- **Provided data**:
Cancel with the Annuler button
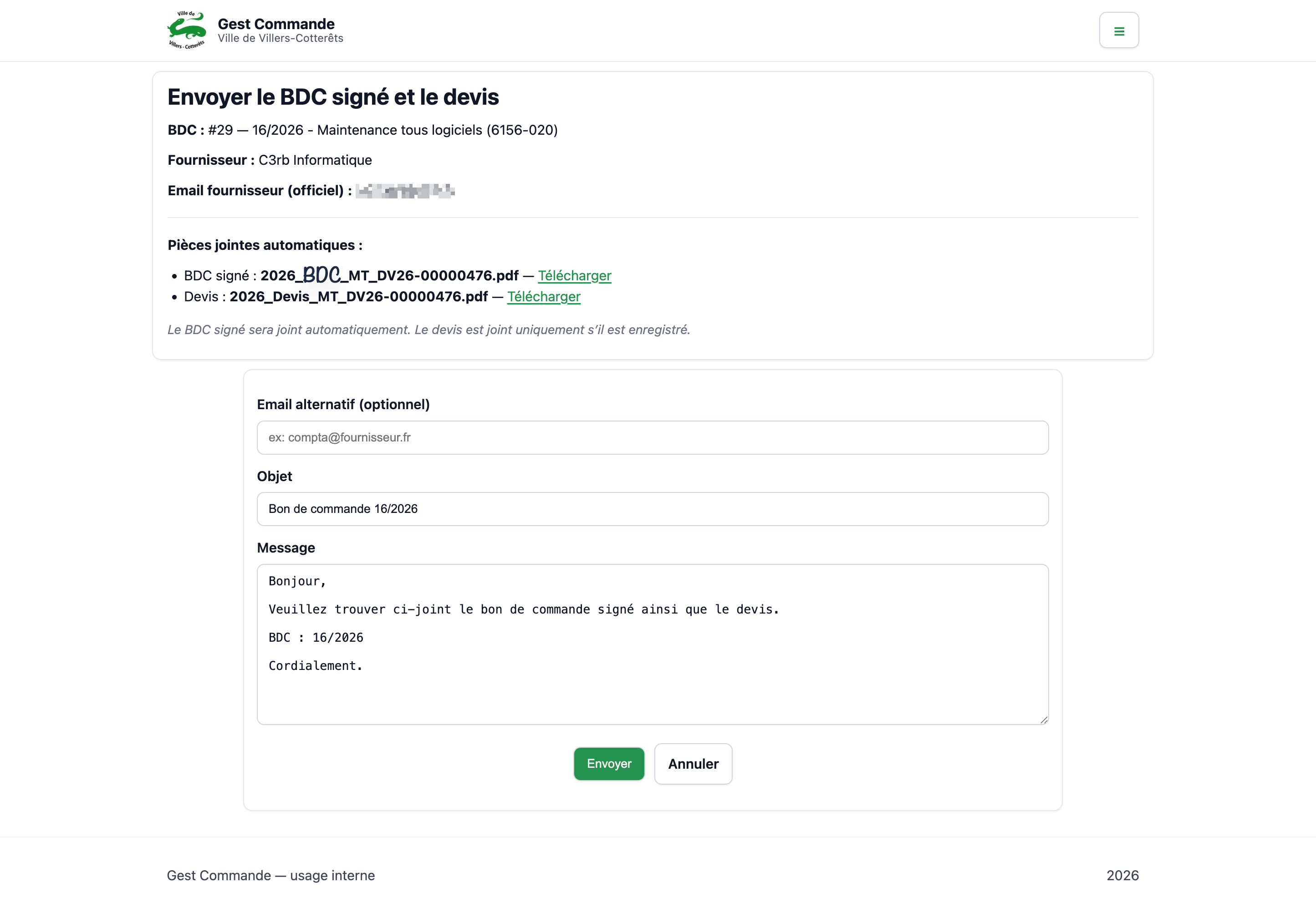This screenshot has width=1316, height=923. tap(693, 764)
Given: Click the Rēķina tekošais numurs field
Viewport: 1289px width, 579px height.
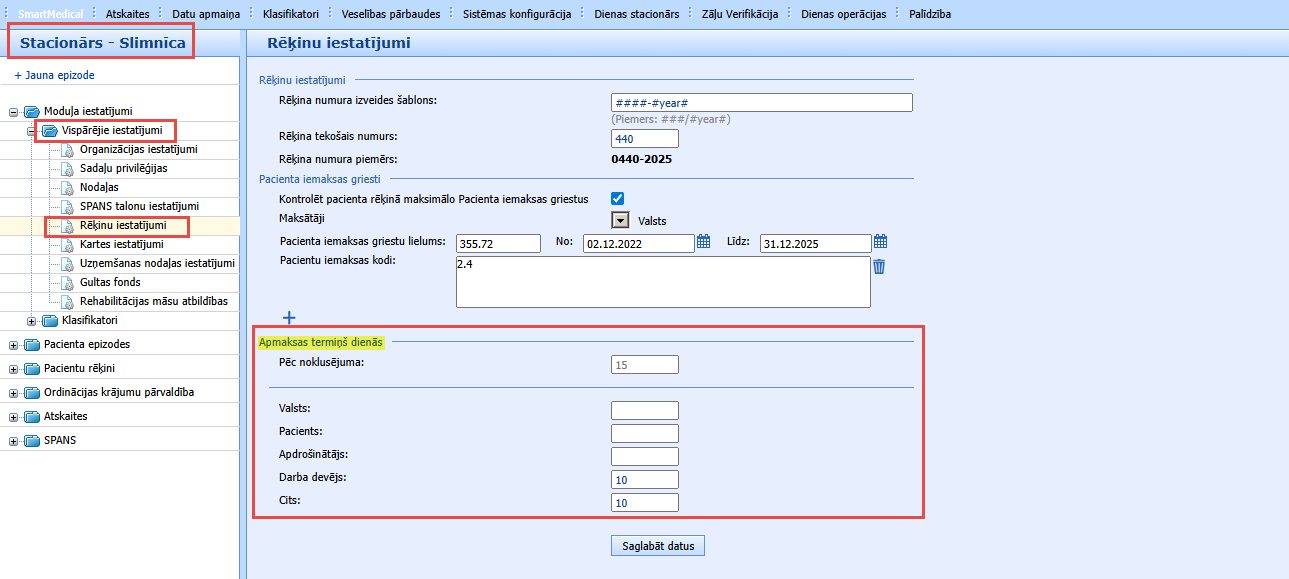Looking at the screenshot, I should (x=645, y=139).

- **What is required**:
The full data, repeated exactly and stripped of its pictures, is the expected answer.

- **Exercise result**:
Cancel with the Annuler button
This screenshot has width=1316, height=923. tap(693, 764)
Given: Click the Rēķina tekošais numurs field
Viewport: 1289px width, 579px height.
Looking at the screenshot, I should (x=645, y=139).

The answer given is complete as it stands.